Guillermo del Toro’s Pinocchio Review: A Labor of Love

Guillermo del Toro's Pinocchio Review: A Labor of Love

For the second time this year, the world is watching a story about a wooden puppet who dreams of becoming a real boy. Guillermo del Toro’s Pinocchio tells a tale as old as time. Since Carlo Collodi’s The Adventure of Pinocchio novel came out in 1883, this iconic story has been a staple of many lives, whether through the book or the 1940 Disney animated film. After Disney’s less-than-stellar attempt at reviving the tale with their live-action remake earlier this year, cinematic auteur Guillermo del Toro graces the screen with a phenomenal, exquisitely crafted animated film.

Some movies take months to make. Some movies take years. Pinocchio took over a decade. A passion project which began its tumultuous road in 2008 has been gloriously brought to the screen with Netflix, and the results are monumental. Del Toro’s love of the story comes to life as he makes a beautiful movie about a young, naive protagonist encountering the world around him from a unique perspective. This film is thematically rich, exploring life, its beauties, its ugly nature, and everything that comes with our existence on this planet.

This movie shines in every way Disney’s 2022 live-action film did not.

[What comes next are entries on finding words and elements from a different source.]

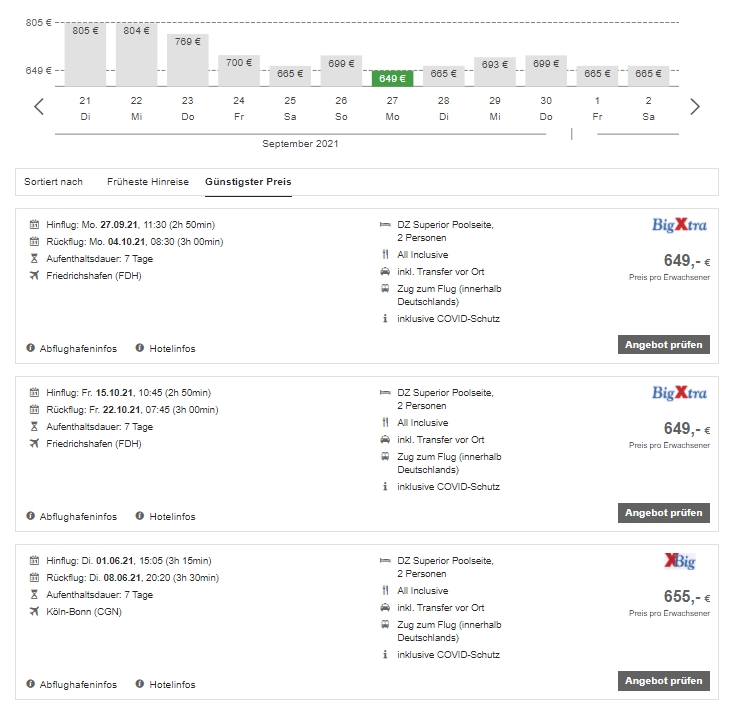
Task: Click next dates right arrow in price chart
Action: 695,107
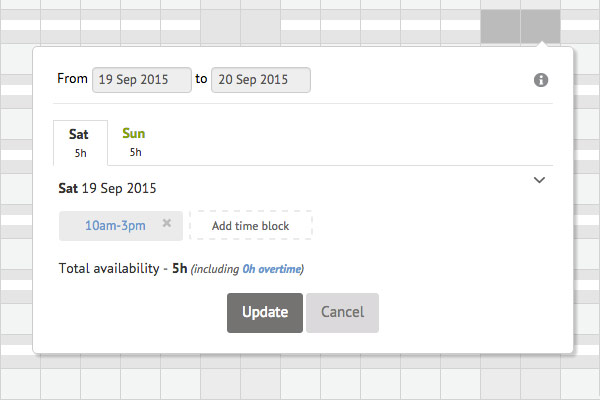Expand the chevron beside Sat 19 Sep 2015
600x400 pixels.
pos(539,180)
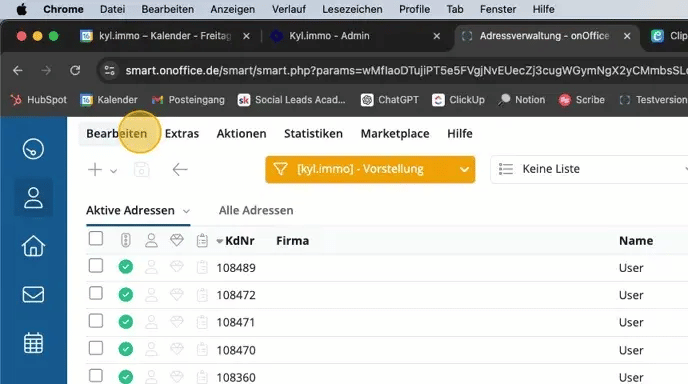
Task: Open the calendar icon in sidebar
Action: point(33,343)
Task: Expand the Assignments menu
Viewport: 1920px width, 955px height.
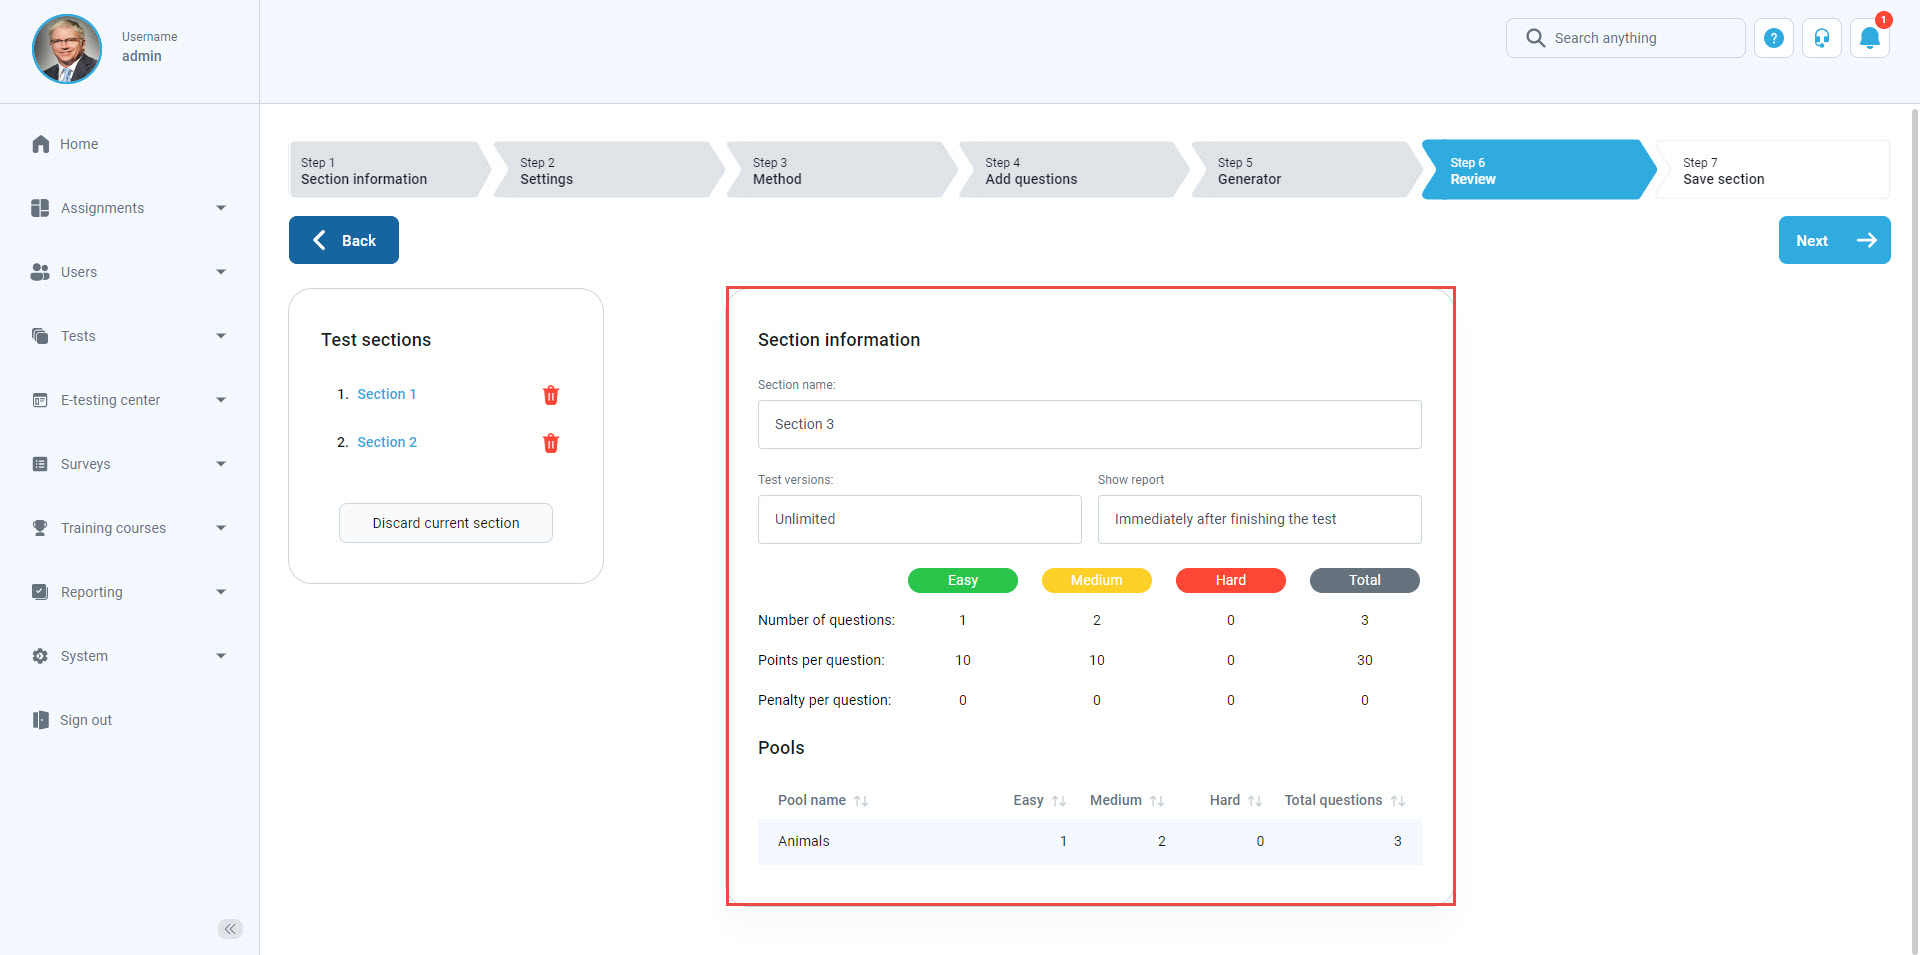Action: [129, 208]
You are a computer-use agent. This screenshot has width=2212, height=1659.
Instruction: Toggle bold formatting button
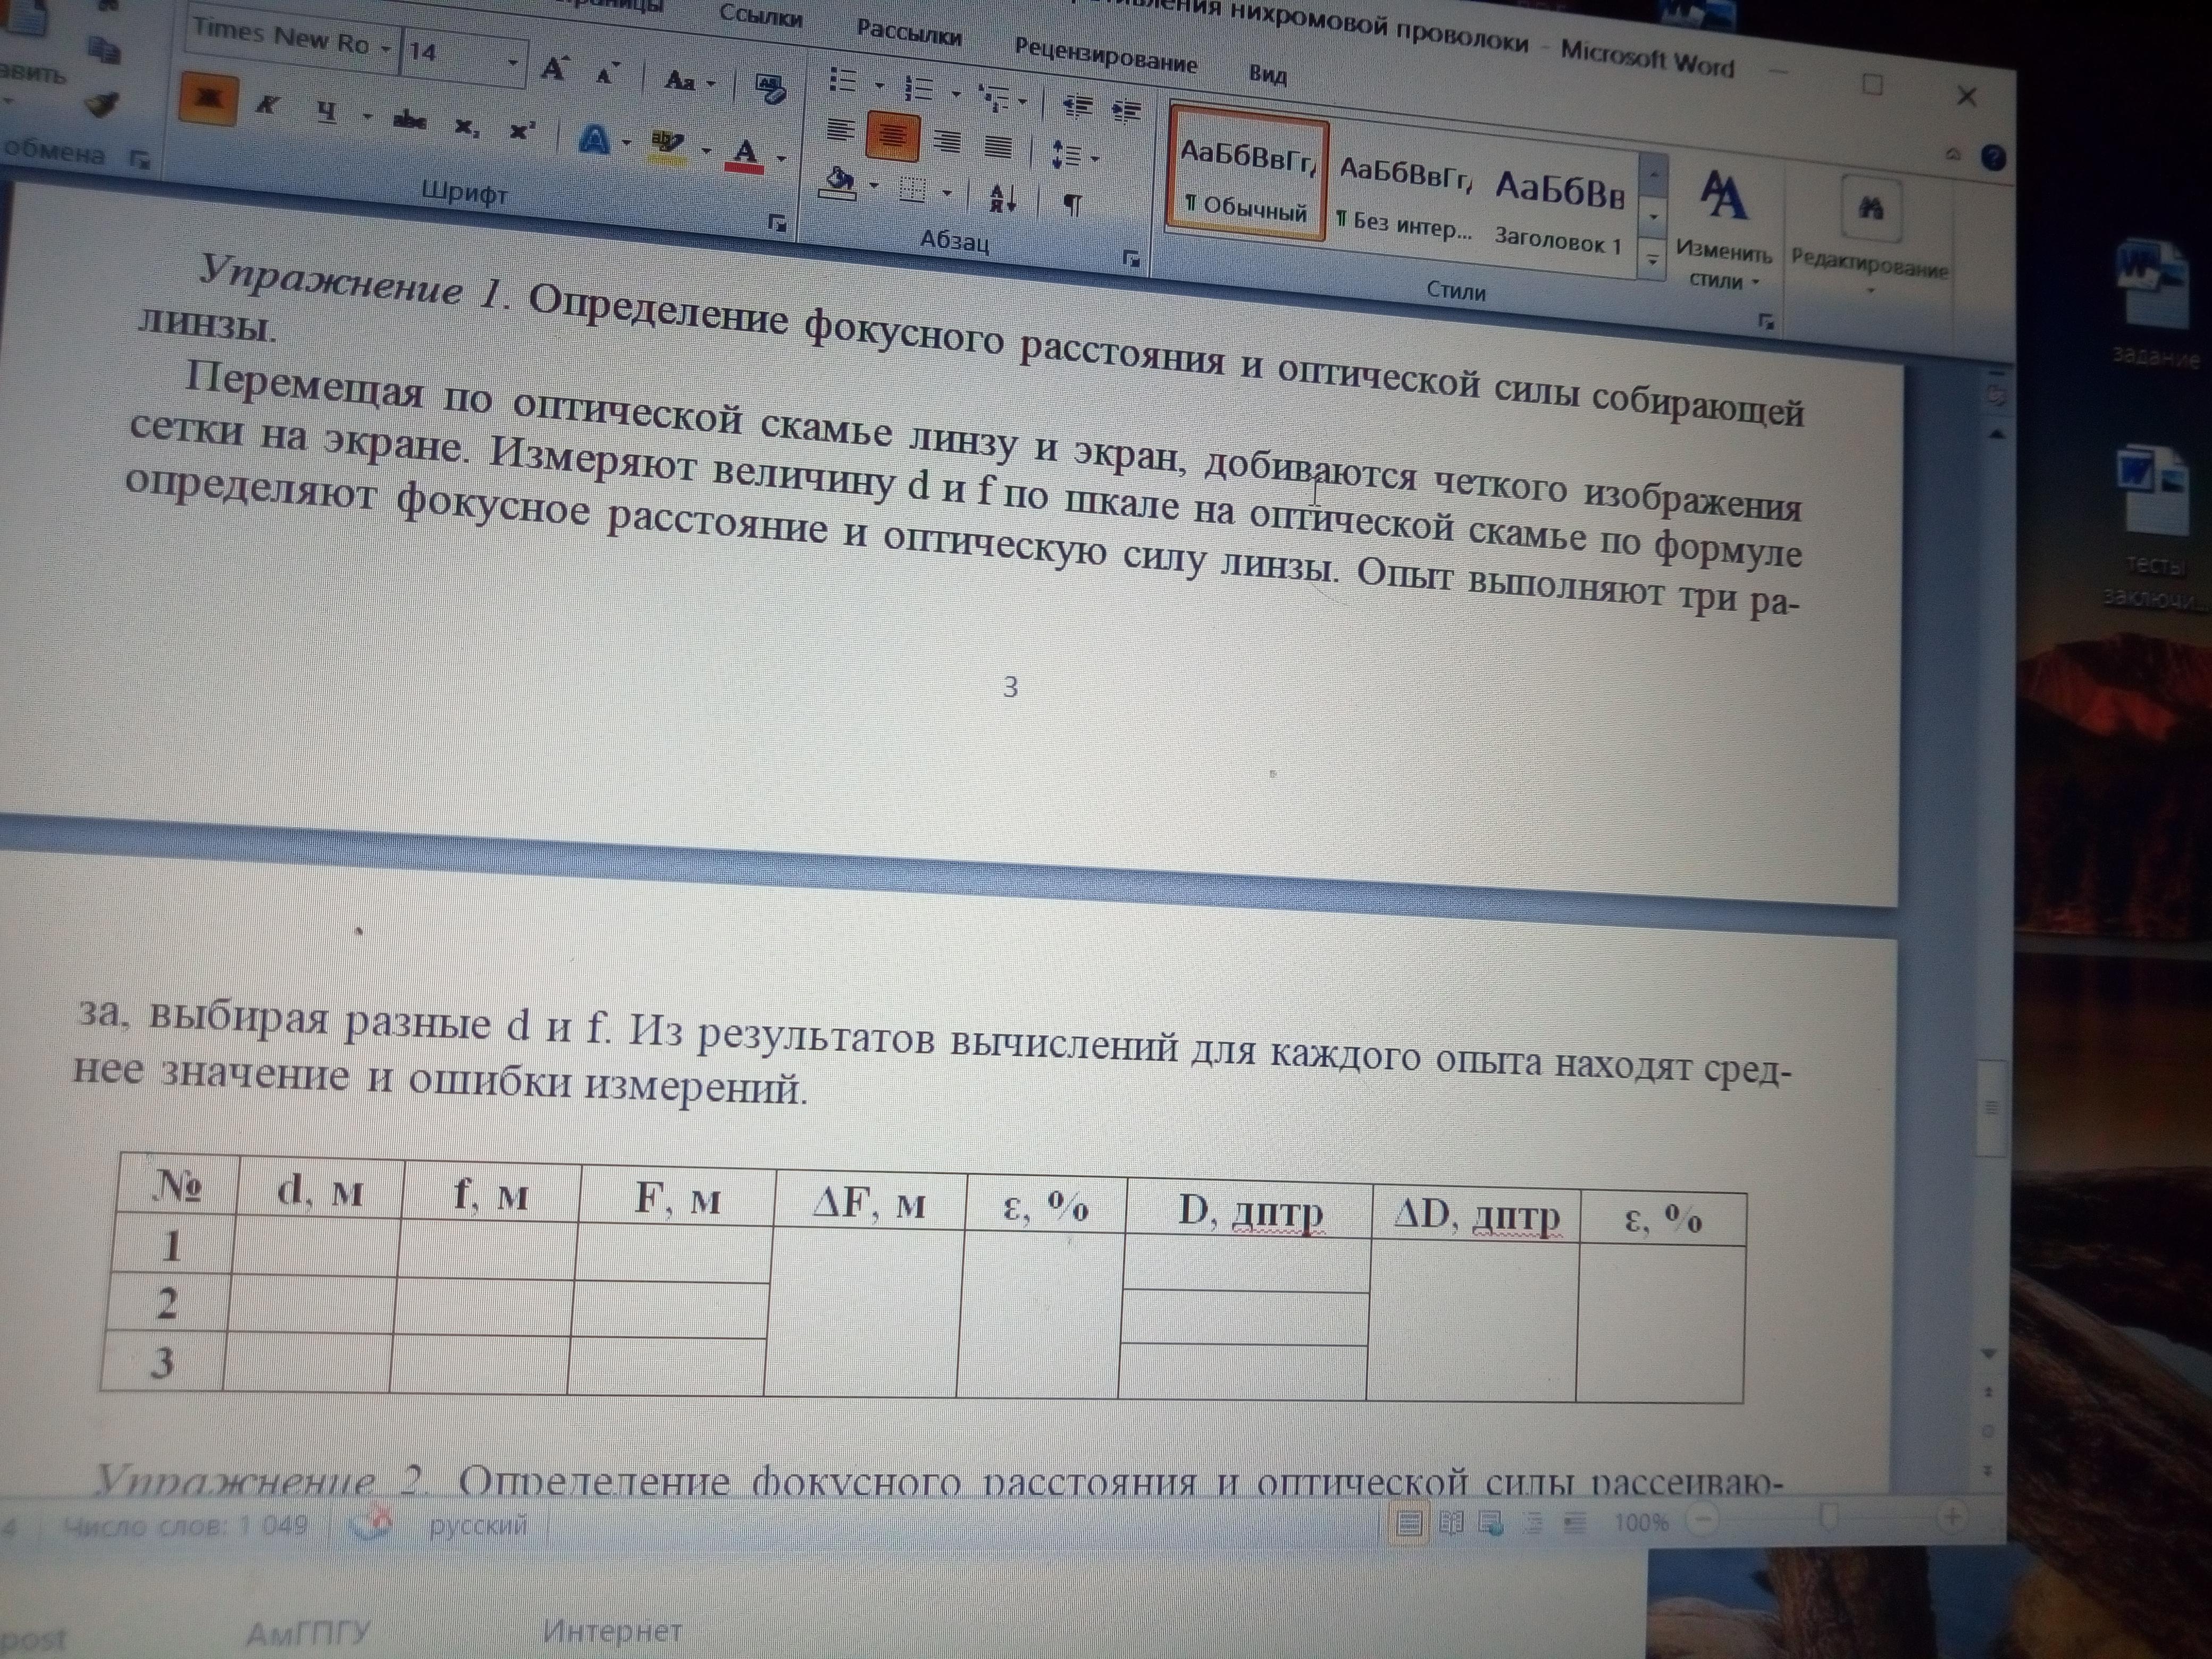point(208,100)
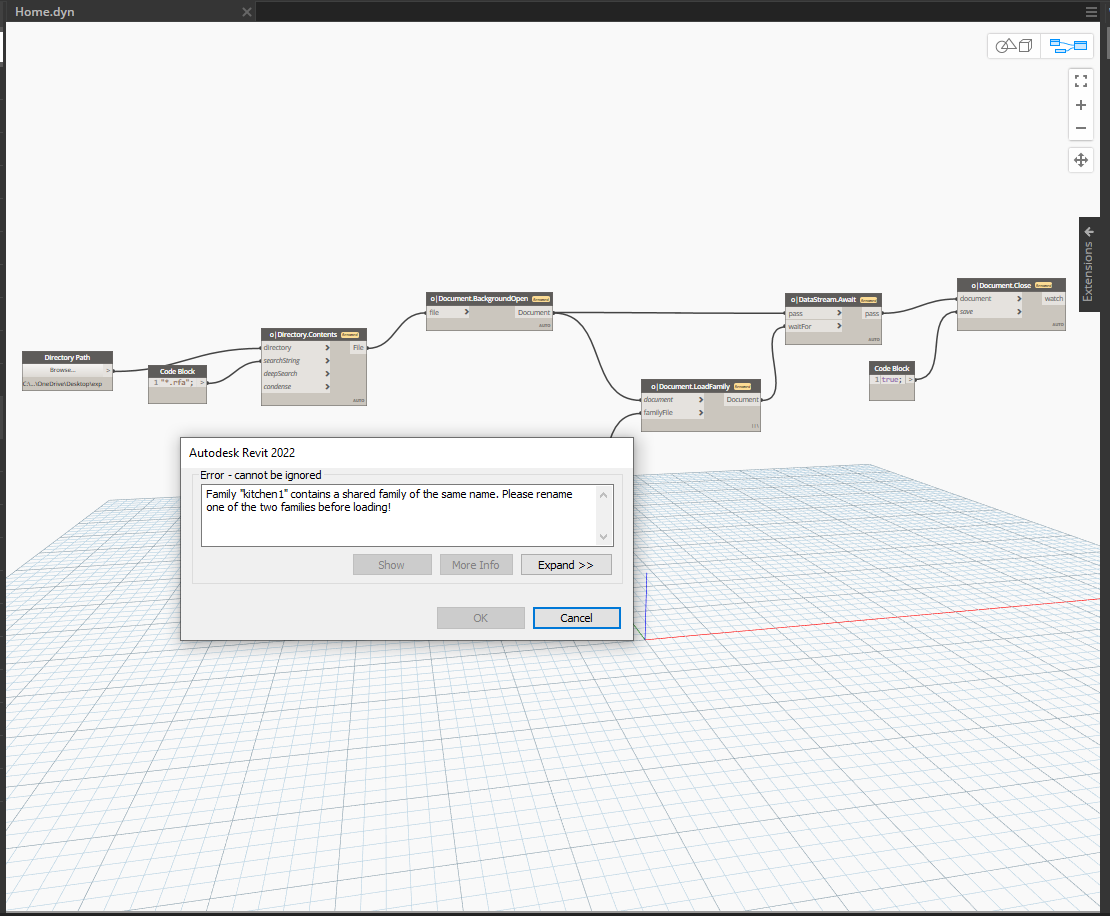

While that film offered a unique blend of CGI and live-action, the avoidance of its source material and commitment to telling a more modern, sanitized version of the story is what held that film back from feeling anything more than a soulless cash grab. However, the passion and love of the source material shine through in every bit of del Toro’s film. The way this character influenced del Toro from his childhood is what made him the perfect person to helm this movie. He brings his soul to the project, co-writing and co-directing the film with numerous collaborators and crafting a beautiful cinematic experience.

What makes this movie stand out is its stop-motion animation. In an environment dominated by 3D computer animation, it’s fascinating when a director decides to go down a different route. Del Toro combines visual effects with intricate character models and sets. Filming began in January 2020, and everything about this film feels like a labor of love. The animators are some of the first names you see in the end credits of this film, showing the level of appreciation del Toro had for the crew who went through the tedious stop-motion process.

Their work pays off in volumes, as the lighting, cinematography, and how they bring a wooden puppet to life are remarkable. The craft on display is a miracle, and the voice actors match the film. Ewan McGregor is a surprise as Sebastian J. Cricket, who gets a lot of comedic moments, and his voice works perfectly for the character. A star-studded cast that includes David Bradley, Christoph Waltz, Tilda Swinton, Ron Perlman, Finn Wolfhard, and even Cate Blanchett as a monkey assistant rounds out the film, and they bring their unique talents to the table.

Del Toro also does an excellent job of updating the source material to his style, setting the story in Italy under the rule of fascist Benito Mussolini. The setting allows del Toro to put the character of Pinocchio in his world, with a historical backdrop that allows for different places for the story to go. Guillermo del Toro’s Pinocchio offers the best animation the year has had to offer, with a fantastic cast, gorgeous visuals, and a dazzling script. This labor of love pays off monumentally, taking a wooden idea and making it into a real film.